--- Provided records Enclosed Below ---

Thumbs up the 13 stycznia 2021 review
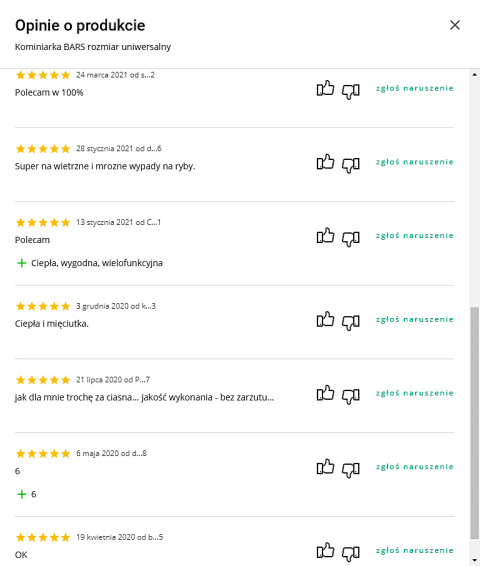 pyautogui.click(x=325, y=235)
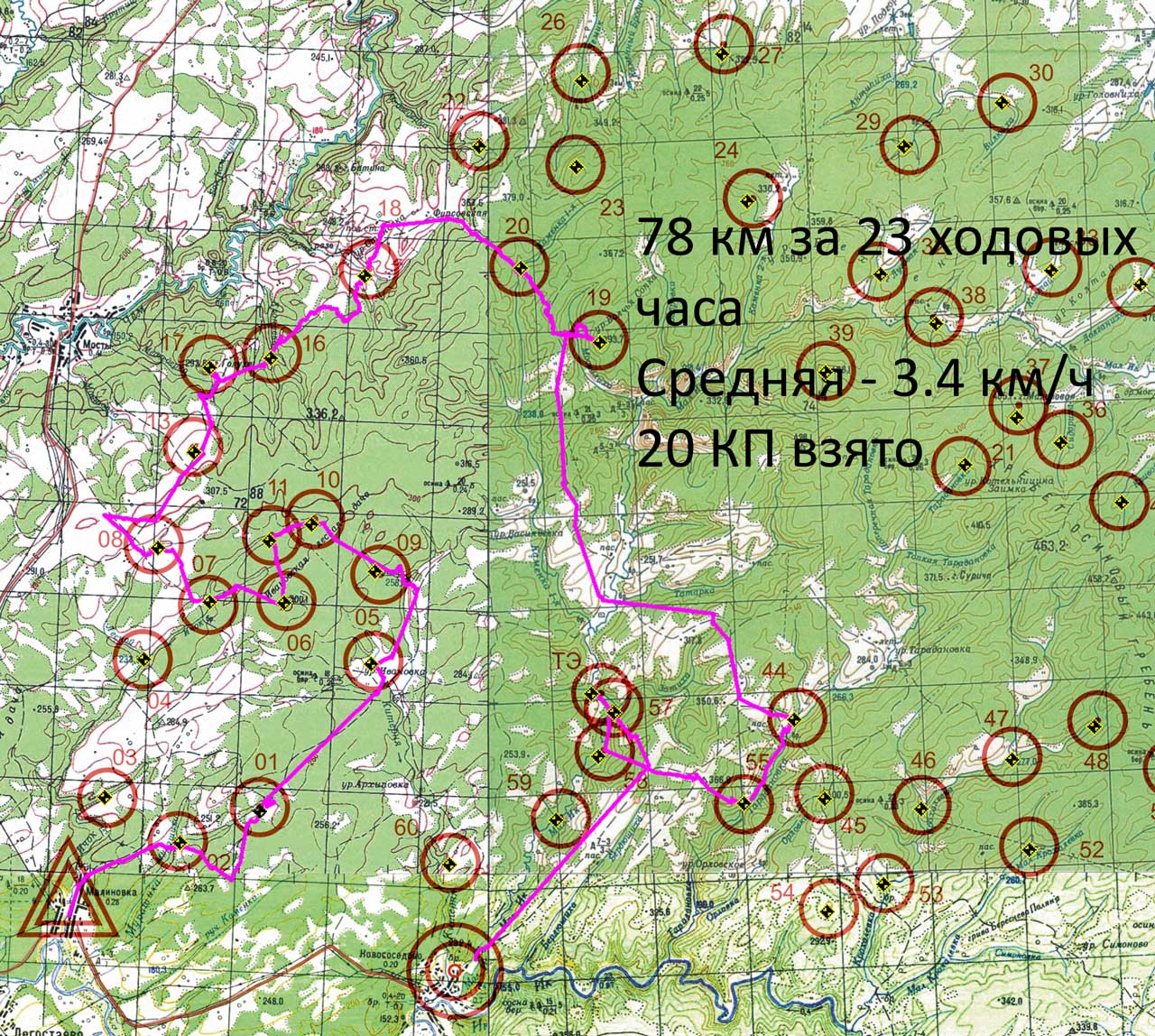
Task: Select checkpoint 48 circle marker
Action: [x=1095, y=725]
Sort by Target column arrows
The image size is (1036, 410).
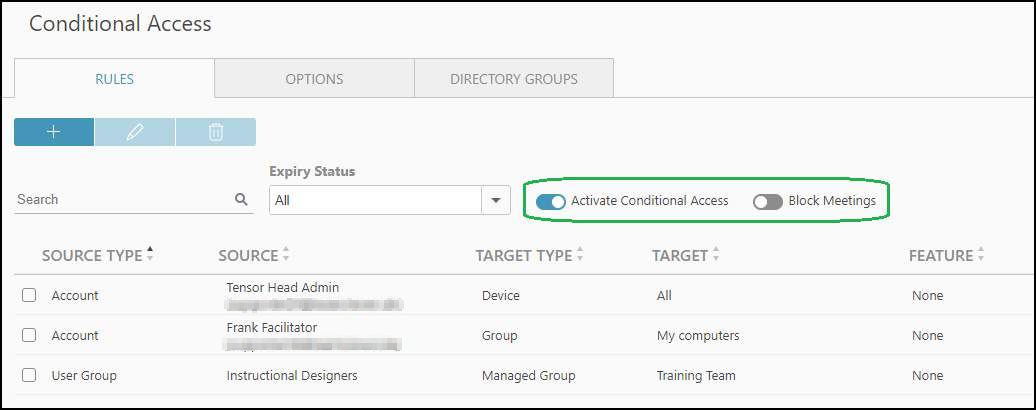click(x=716, y=255)
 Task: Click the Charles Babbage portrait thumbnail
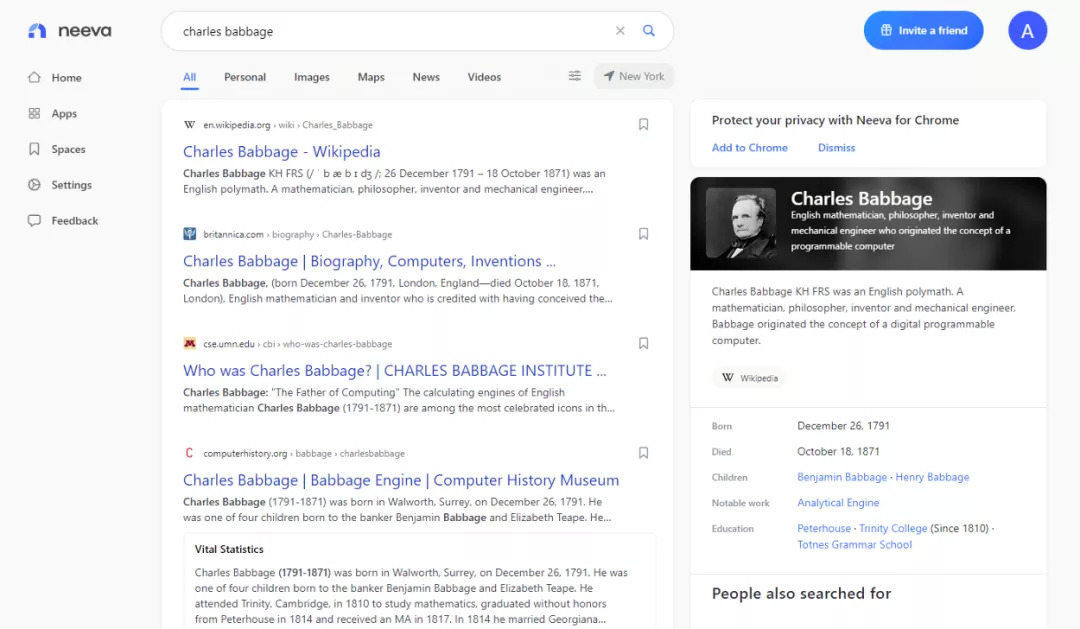(741, 224)
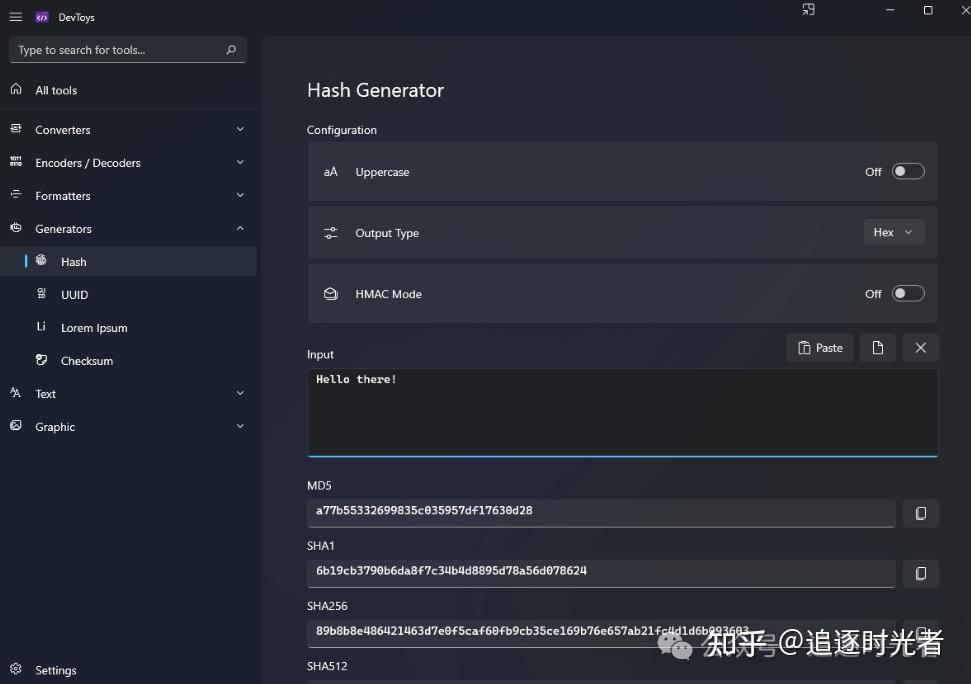This screenshot has width=971, height=684.
Task: Toggle the navigation pane open
Action: coord(15,16)
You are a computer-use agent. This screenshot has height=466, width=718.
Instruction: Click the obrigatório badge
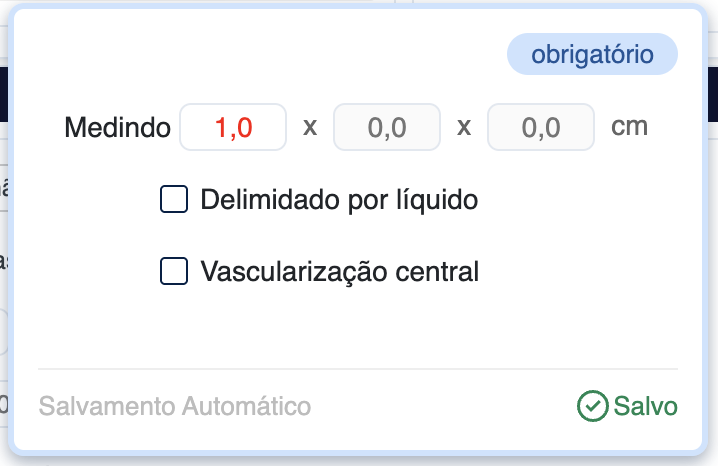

--- End of Enclosed Provided records ---

The task
Copy out the whole listing exactly. Skip its pictures.

Response to the task
Thumbs up the 13 stycznia 2021 review
 pyautogui.click(x=325, y=235)
Task: Select checkpoint 48 circle marker
Action: [x=1095, y=725]
Sort by Target column arrows
The image size is (1036, 410).
click(x=716, y=255)
 Task: Click the Charles Babbage portrait thumbnail
(741, 224)
This screenshot has width=971, height=684.
Task: Toggle the navigation pane open
Action: coord(15,16)
You are a computer-use agent. This screenshot has height=466, width=718.
Instruction: Click the obrigatório badge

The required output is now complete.